OJK Dorong Pembiayaan Infrastruktur di Pasar Modal

MONITOR, Jakarta – Sejalan dengan apa yang dikatakan Menteri PPN/Kepala Bappenas, kesuksesan penerbitan SBP terjadi akibat dukungan dan terobosan yang dilakukan oleh Otoritas Jasa Keuangan (OJK) yang terus melakukan inovasi dalam pendalaman pasar modal untuk menopang misi pengembangan infrastruktur di Indonesia.

Hal ini ditunjukkan OJK dengan dikeluarkannya Surat Efektif Nomor S-306/PM 21/2018 perihal Pencatatan Reksa Dana berbentuk Kontrak Investasi Kolektif Penyertaan Terbatas Ciptadana Infrastruktur Indonesia yang berinvestasi pada Surat Berharga Perpetual yang diterbitkan PT. PP (Persero) Tbk.

Kepala Eksekutif Pengawas Pasar Modal merangkap Anggota Dewan Komisioner otoritas Jasa Keuangan, Hoesen, mengatakan bahwa SBP yang diterbitkan dapat menjadi underlying dari produk pengelolaan investasi di Pasar Modal yang juga ditujukan bagi pembiayaan infrastruktur seperti RDPT dan DINFRA.

"Kami akan terus mendorong pemanfaatan berbagai instrumen di pasar modal dalam pembiayaan infrastruktur, mengingat pasar modal Indonesia memiliki berbagai instrumen pendanaan jangka panjang yang sesuai dengan karakteristik proyek-proyek infrastruktur," jelas Anggota Dewan Komisioner Otoritas Jasa Keuangan, Hoesen di kantor Bappenas, Jakarta, Selasa (17/4).

Selain itu, Hoesen juga mengapresiasi terobosan kreatif dalam pembiayaan proyek infrastruktur di Indonesia.
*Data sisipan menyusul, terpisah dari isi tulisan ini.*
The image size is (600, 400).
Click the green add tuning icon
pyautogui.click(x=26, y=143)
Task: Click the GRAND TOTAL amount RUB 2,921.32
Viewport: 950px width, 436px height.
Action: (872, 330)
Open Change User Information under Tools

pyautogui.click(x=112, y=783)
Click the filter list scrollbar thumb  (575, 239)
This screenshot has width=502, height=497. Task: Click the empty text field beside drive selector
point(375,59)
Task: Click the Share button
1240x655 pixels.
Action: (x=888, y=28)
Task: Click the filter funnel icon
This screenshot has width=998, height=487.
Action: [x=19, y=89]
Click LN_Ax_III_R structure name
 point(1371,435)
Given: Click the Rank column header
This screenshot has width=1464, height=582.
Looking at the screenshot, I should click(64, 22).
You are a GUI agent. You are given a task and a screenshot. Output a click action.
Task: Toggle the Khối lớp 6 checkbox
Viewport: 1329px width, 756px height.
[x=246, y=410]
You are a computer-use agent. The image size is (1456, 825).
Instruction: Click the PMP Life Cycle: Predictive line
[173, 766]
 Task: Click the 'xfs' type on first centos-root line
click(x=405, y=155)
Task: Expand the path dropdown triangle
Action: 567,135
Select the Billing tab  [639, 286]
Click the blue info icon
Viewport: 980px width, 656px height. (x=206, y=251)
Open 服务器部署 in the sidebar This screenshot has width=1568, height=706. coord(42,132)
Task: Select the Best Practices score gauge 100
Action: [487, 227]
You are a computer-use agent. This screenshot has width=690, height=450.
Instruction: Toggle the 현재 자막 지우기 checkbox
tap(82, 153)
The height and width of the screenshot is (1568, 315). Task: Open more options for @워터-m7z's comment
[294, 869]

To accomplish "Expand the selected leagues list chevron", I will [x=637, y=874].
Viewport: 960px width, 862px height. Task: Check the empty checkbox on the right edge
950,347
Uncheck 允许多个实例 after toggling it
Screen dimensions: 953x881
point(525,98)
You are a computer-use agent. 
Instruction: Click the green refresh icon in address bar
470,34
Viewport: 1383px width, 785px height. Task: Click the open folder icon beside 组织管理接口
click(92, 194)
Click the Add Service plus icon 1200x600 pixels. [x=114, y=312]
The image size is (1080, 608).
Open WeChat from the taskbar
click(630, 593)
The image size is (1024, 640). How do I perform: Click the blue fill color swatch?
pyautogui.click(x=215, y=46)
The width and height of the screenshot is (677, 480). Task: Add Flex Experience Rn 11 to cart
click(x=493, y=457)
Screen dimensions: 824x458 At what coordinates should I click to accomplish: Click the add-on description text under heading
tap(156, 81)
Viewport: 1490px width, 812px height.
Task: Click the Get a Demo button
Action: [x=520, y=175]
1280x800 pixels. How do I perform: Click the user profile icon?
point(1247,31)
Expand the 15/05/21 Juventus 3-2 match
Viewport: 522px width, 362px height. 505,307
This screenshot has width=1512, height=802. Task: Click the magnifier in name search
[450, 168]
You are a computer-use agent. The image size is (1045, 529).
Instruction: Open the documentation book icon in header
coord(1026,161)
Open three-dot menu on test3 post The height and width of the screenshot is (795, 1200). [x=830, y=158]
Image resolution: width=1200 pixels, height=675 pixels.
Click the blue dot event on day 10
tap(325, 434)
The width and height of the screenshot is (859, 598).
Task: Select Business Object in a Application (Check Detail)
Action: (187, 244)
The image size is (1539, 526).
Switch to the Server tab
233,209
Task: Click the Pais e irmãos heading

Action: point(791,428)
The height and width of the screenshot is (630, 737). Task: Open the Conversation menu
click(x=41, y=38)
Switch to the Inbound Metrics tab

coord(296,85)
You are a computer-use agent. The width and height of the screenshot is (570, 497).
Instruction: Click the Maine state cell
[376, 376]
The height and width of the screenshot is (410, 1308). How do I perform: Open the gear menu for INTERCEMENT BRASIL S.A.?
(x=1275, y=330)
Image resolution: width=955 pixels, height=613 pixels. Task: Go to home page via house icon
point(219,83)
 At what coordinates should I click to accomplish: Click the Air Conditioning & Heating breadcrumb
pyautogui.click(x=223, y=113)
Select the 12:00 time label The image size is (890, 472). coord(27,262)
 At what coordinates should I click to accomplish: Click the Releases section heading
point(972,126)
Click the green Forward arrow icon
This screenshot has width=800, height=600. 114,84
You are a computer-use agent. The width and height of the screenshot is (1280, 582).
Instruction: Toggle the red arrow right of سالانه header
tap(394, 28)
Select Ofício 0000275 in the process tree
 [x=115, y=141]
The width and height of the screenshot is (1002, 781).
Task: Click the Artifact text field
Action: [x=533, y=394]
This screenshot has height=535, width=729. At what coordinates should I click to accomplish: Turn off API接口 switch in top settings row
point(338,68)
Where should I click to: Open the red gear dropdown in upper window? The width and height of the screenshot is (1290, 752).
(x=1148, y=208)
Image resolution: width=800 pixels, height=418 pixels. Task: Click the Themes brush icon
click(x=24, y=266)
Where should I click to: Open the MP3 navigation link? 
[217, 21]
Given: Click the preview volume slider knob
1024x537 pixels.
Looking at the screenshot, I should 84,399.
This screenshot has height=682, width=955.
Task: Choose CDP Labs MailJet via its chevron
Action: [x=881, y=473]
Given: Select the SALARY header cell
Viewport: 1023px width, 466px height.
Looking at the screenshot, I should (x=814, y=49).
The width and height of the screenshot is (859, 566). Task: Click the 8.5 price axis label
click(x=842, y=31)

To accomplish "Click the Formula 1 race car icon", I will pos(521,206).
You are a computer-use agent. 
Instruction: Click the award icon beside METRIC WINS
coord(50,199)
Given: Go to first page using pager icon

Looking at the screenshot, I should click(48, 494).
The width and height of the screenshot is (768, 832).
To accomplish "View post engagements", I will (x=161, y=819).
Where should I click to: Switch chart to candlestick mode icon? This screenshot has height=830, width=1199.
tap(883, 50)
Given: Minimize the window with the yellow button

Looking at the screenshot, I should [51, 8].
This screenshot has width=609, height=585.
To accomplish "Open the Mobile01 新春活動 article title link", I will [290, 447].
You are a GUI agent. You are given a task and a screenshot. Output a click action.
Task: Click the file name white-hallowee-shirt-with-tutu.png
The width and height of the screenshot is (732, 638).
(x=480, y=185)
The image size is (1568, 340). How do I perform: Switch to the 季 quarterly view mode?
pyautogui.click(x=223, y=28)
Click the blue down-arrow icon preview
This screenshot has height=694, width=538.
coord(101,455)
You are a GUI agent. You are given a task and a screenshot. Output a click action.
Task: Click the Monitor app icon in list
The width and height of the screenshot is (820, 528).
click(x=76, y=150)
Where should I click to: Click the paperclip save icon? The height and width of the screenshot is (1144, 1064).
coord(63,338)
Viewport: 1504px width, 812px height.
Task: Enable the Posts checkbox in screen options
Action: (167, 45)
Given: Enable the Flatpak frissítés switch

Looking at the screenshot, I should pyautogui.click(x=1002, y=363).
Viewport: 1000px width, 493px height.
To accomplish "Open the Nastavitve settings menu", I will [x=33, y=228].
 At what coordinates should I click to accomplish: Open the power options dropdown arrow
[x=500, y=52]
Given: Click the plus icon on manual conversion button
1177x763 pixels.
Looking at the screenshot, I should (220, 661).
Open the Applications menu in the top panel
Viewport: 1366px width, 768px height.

Bappenas berharap agar terobosan tersebut dapat menjadi inspirasi dan diikuti oleh BUMN atau swasta lainnya dalam pembiayaan berbagai proyek infrastruktur.

Dalam kesempatan yang sama, CEO PINA Center for Private Investment Eko Putro Adijayanto mengatakan momentum penerbitan Surat Berharga Perpetual tersebut dapat menjadi sentimen positif dan preseden yang baik dalam menarik investor untuk berinvestasi di Indonesia. Pihaknya mengatakan akan terus melakukan sinergi yang baik dengan OJK, Kementerian BUMN, dan stakeholders lainnya dalam menciptakan ekosistem pembiayaan investasi yang kondusif.

"Kami akan terus berinovasi dalam pembiayaan proyek-proyek infrastruktur pemerintah dengan skema pembiayaan kreatif sesuai dengan kebutuhan, baik investor, pemilik proyek dan pihak terkait lainnya sehingga dapat menjadikan PINA sebagai salah satu terobosan dan solusi mengatasi gap pembangunan infrastruktur di Indonesia tanpa membebani anggaran negara," jelas Eko.